The region’s food supplies were strangled in 1914 by a coastal blockade enforced by the Allied powers that prevented port cities from trading cash crops such as silk and tobacco for much-needed food; while a land blockade imposed by the Ottomans to prevent smuggling in the mountain areas pushed food prices higher and encouraged corruption. Unemployment spiralled and a swarm of locusts in 1915 destroyed many crops in the region.

The Ottoman government’s heavy-handed attempts to limit inflation and spiralling prices failed to stop black market speculation and by 1918 the local currency had lost 80 per cent of its value. As the quality and quantity of food deteriorated during the famine, people became more vulnerable to diseases such as typhus, malaria and tuberculosis; while those who moved from their villages to urban centres had little social support if they fell ill.

Today, Lebanon’s Christian Maronite community widely believes that they were specifically targeted by the Muslim Ottomans but “the historical evidence shows that the Lebanese Christians were one of the most dynamic and autonomous Christian communities in the Ottoman Empire”, says Hayek. Other communities suffered greatly, particularly the Shia Muslims, who faced discrimination from the Sunni Muslim Ottomans.

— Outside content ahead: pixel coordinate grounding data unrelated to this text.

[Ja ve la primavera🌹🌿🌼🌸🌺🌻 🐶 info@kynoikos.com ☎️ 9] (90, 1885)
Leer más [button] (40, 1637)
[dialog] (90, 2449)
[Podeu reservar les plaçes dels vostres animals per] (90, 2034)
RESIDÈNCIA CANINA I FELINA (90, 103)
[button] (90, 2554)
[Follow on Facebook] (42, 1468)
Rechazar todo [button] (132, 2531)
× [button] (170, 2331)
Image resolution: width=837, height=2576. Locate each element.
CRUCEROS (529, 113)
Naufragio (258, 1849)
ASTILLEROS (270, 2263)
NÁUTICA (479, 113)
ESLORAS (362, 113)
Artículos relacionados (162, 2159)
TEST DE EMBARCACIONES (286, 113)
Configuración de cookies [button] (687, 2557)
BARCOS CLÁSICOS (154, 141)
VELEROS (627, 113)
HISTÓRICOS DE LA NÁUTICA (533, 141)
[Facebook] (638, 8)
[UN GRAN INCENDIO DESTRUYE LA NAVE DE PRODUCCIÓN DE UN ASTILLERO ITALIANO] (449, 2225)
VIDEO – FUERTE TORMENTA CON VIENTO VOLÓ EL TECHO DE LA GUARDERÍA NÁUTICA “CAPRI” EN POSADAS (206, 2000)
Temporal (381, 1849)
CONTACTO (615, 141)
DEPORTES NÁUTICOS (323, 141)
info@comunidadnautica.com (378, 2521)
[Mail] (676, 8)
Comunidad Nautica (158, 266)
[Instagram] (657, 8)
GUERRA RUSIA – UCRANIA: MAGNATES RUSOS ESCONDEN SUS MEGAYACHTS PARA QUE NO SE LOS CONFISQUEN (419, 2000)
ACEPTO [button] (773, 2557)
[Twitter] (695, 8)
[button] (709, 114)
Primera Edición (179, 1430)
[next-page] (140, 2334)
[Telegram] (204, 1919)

After the first World War, the famine was rapidly weaponised. At the Paris Peace Conference where the victorious Allied powers set the terms for peace, the Maronite religious leader, Elias Howayek, successfully used the disaster to make the case for a Christian-dominated state under French protection. To make this state more self-sufficient in the event of another blockade, its territory was expanded to include agricultural zones in northern Akkar, the eastern Bekaa Valley and the Shia-dominated hills of Jabal Amel in the south – despite many Muslims there having little desire to be part of the new state.

“The issue of memory with a famine is such a complicated one because people have the need to maintain this proprietary control over the narrative,” says Brand. “People often learn about the famine from their family and they trust this historical heritage that they’re given” – when that’s challenged it can be traumatic.

Brand plans to start an oral history project that captures familial and community memories of the famine before they are lost – “they can become part of a collective memory and people can see the connections across society in ways they didn’t before”.